When we think of Alzheimer’s, we usually think of it as erasing the self. But what happens in most cases is that the self splinters into different selves; some we recognize, others we don’t. In fact, the self, or, more accurately, “self-representation” in the brain, is not, as the philosopher Patricia Churchland phrased it, an “all-or-nothing affair.” Instead, our “self” is distributed throughout the brain, which can make Alzheimer’s even more complicated than is generally believed. If the self is, in some sense, already fragmented, its gradual erosion can remain unnoticed behind the ebb and flow of a person’s familiar personality. Cases, of course, vary, and quite commonly Alzheimer’s doesn’t get rid of the self as much as it brings parts of it to the fore.
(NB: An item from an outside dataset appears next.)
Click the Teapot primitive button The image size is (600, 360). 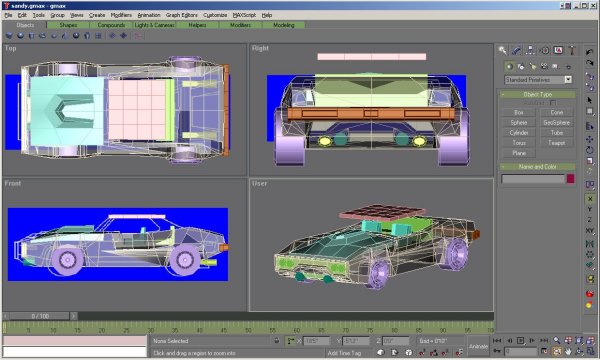pos(556,143)
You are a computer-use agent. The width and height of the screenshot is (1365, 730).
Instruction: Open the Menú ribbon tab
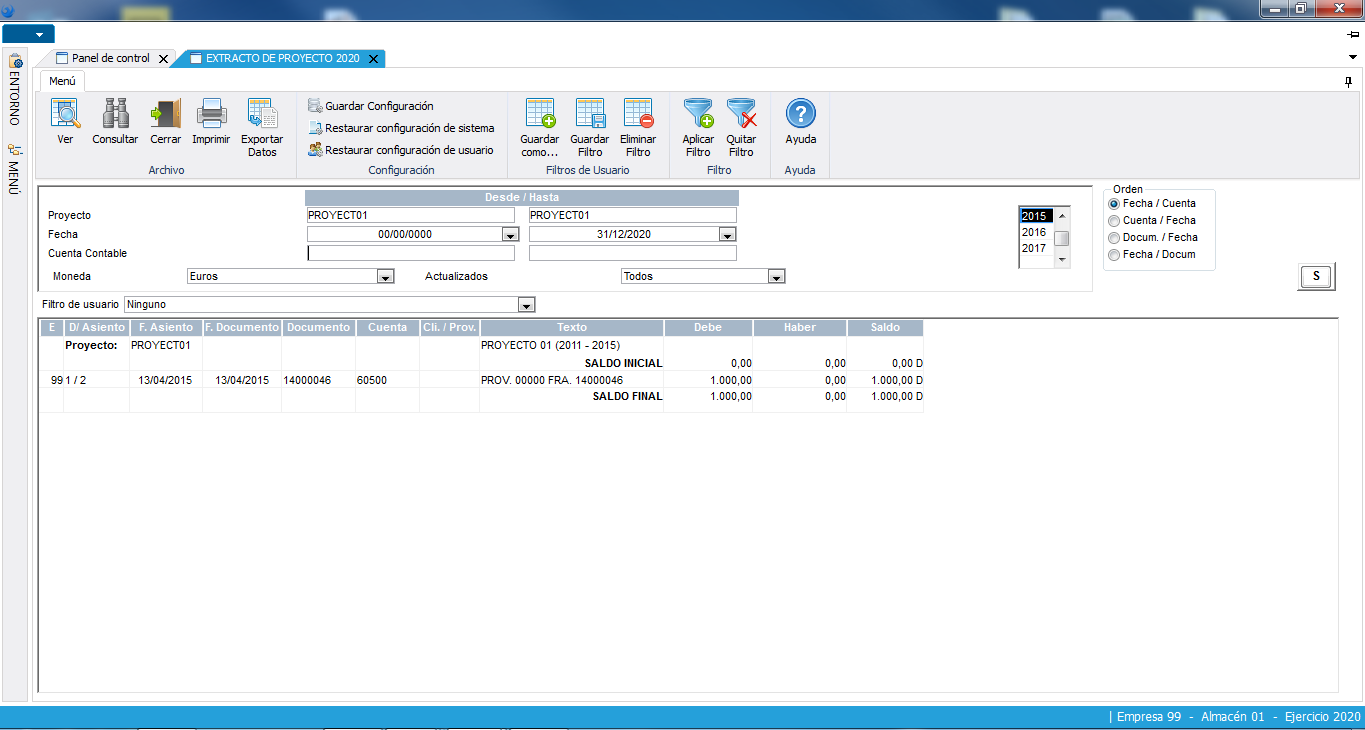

For Elizabeth, Mitch was still Mitch. A loved one’s identity doesn’t evaporate when change occurs. One reason for this may be our unconscious belief in what the psychologist Paul Bloom refers to as the “essential self.” Early in our development, we attribute to other people a permanent “deep-down self.” And though our understanding of people becomes more complex as we grow older, our belief in a “true” or “real” self persists.
When experimental philosophers, interested in how we define the self, asked participants to consider what happens when a hypothetical brain transplant affects a subject’s cognitive abilities, personality, and memory, most participants continued to believe that the subject’s “true self” remained intact. Only in those cases where the subject began to behave in morally uncharacteristic ways—kleptomania, criminality, pedophilia, or engaging in other abhorrent behaviors—did participants conclude that the “true self” had been radically altered.
Bloom explains that we’re more likely to associate the “good” qualities in people with their true selves—“good,” of course, as defined by our own values. In this sense, another person’s “true” self is an extension of what we hold dear. So if the essential self is intuitively equated with the moral self, then the cognitive problems attending dementia can seem peripheral as long as changes in behavior do not run “deep enough” to redefine a husband or a father. The reason Elizabeth kept arguing with Mitch was that she was appealing to the “real” Mitch, the “good” Mitch, the one “still in there,” the one who, in the past, would have come to her aid.
For caregivers, the idea of a “real self” can be a double-edged sword. If, on the one hand, it encourages us to argue with afflicted loved ones in the hope of breaking through to their “real selves,” it can also be a source of great frustration. If, on the other hand, we start to doubt the existence of an essential self, how can we account for the person we’re caring for? Who is it that we are suffering and sacrificing for?
As Mitch’s cognitive capacity ebbed, so too did his confusion. He became calmer—and so did Elizabeth. Even so, Elizabeth told me that he could still, on occasion, become upset. One day when Mitch was filling in a coloring book, an activity he previously would have found beneath him, he looked up and said, “I think there’s something wrong with me.”
“Well, honey,” Elizabeth said gently, “you have something called Alzheimer’s, and that’s okay, I’m here for you.”
Mitch furrowed his brow. “No, that’s not it. I don’t have that. Why would you even say that?”
Telling me this, Elizabeth reprimanded herself: “I felt awful upsetting him.” But her response was only natural. When Mitch sensed something was wrong, she thought, for a moment, that she had glimpsed the old Mitch, the true Mitch. So she had confided in him as she had in the past, hoping he’d understand.
This article has been excerpted from Dasha Kiper’s new book, Travelers to Unimaginable Lands: Stories of Dementia, the Caregiver, and the Human Brain.